# Zufalls-Passwortgennerator



## Maxim (9. Jun 2004)

Hallo 
ich muss mir ein Zufallsgenerator programmiren. Ich habe nachgelesen dass es man im Sedgewick nachlesen könnte. Konnte aber es nicht Online finden. 

Vielleicht kann mir jemand so ein Algorithm hier rein posten  

Da ich mich auch mit zufallszahlen beschäftige, wollte ich auch einen Passwortgenerator 
erstellen 

auch dazu brauche ich ein Algorithm 

danke im Voraus 

Maxim


----------



## Angel (9. Jun 2004)

hmm, ich würde mal spontan sagen:

- leg dir ein Feld an mit allen möglichen Zeichen
- schreibe ne Funktion, die die passwortlänge annimmt
- schreibe in dieser Funktion einen algo, der:

1. ne schleife enthält, die bis max. zur passwortlänge läuft
2. ne zufallszahl bis max. zur feldgröße - 1 generiert (i)
3. das i-te Zeichen aus dem Feld ausliest
4. das Zeichen in nen String speichert
5. und den String bei jeden durchlauf aktualisiert

und zurückgeben lässt du das generierte pw als String, das wars eigentlich....


----------



## nArF (9. Jun 2004)

wenn das passwort z.B. 192 Bit lang sein soll, kannst du einfach 192 mal mit einer for-schleife eine zufallszahl zwischen 0 & 1 generieren und anhaengen, dann haste deinen 192 bit schlüssel.

oder du erstellst direkt eine Zahl zwischen 2^192-1 & 2^191, und wandelst diese zahl dann in bits um...
bei dieser methode wäre das erste bit des passworts allerdings immer eine 1 .

oder wenn das pwasswort einfach 8 zeichen haben soll (64 bit) , kannst du auch einfach acht mal eine zufallszahl zwischen 0 & 255 generieren und diese dann mit (char)Integer in ein zeichen umwandeln.

c Ya.


----------

# DATENAUSZÜGE
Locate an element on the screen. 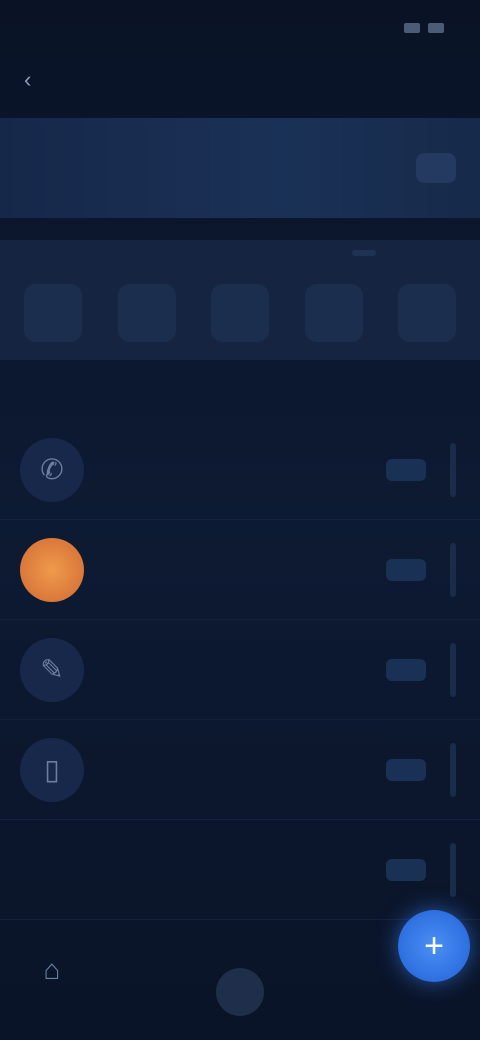 Image resolution: width=480 pixels, height=1040 pixels. plus-icon: + is located at coordinates (434, 946).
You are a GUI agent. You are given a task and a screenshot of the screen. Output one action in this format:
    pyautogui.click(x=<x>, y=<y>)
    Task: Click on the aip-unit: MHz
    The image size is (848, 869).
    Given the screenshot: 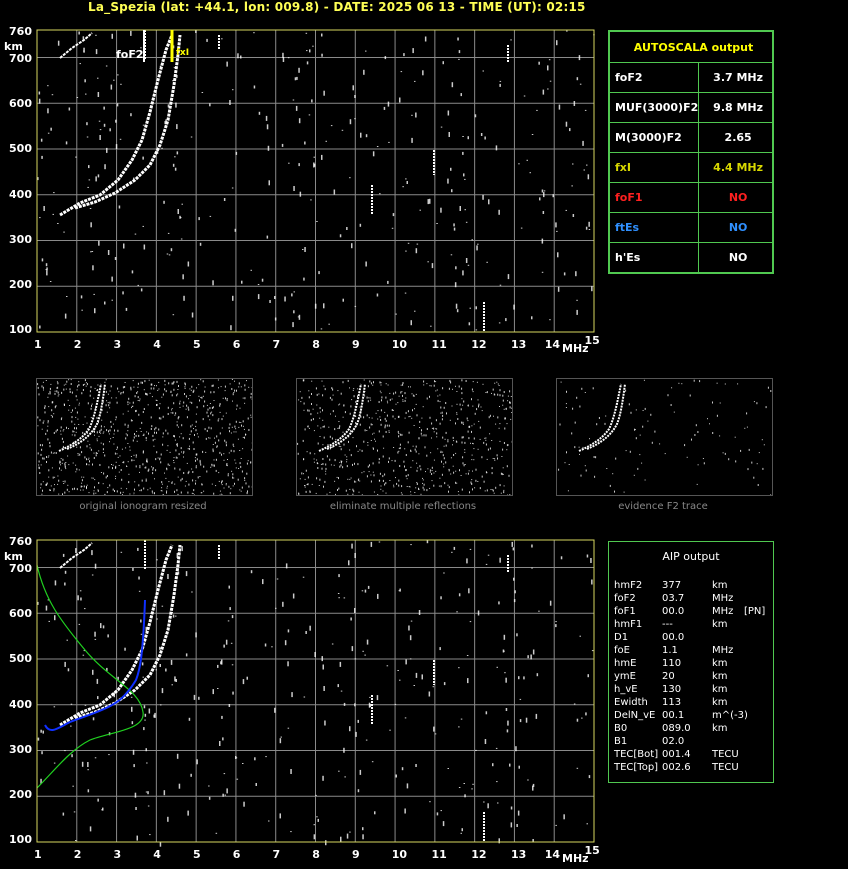 What is the action you would take?
    pyautogui.click(x=723, y=598)
    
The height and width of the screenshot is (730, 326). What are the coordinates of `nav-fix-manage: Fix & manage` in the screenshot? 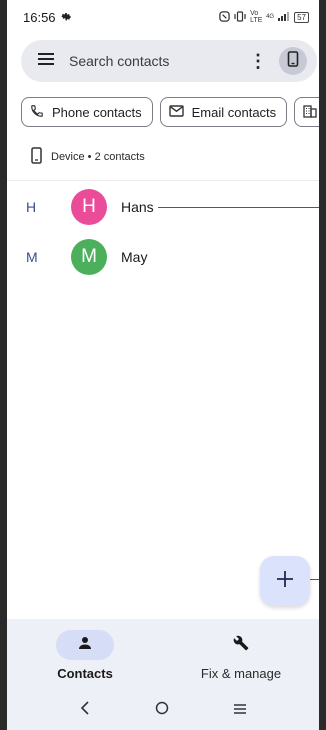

# AUFGABE 1
Zähl alle nummerierten Schritte auf, die Angel im Lesetext für den Algorithmus in der Funktion nennt.
# AUFGABE 2
Beantworte diese Fragen zum Lesetext:
(a) Wo kann man laut Maxim nachlesen, wie man einen Zufallsgenerator programmiert?
(b) Wie viele Bit lang ist der Schlüssel in nArFs erstem Beispiel?
(c) Zwischen welchen Zahlen soll nach nArF die Zufallszahl liegen, wenn das Passwort acht Zeichen haben soll?

# LÖSUNG 1
1. Eine Schleife, die höchstens bis zur Passwortlänge läuft
2. Eine Zufallszahl bis höchstens zur Feldgröße − 1 erzeugen (i)
3. Das i-te Zeichen aus dem Feld auslesen
4. Das Zeichen in einem String speichern
5. Den String bei jedem Durchlauf aktualisieren

# LÖSUNG 2
(a) Im Sedgewick.
(b) 192 Bit.
(c) Zwischen 0 und 255.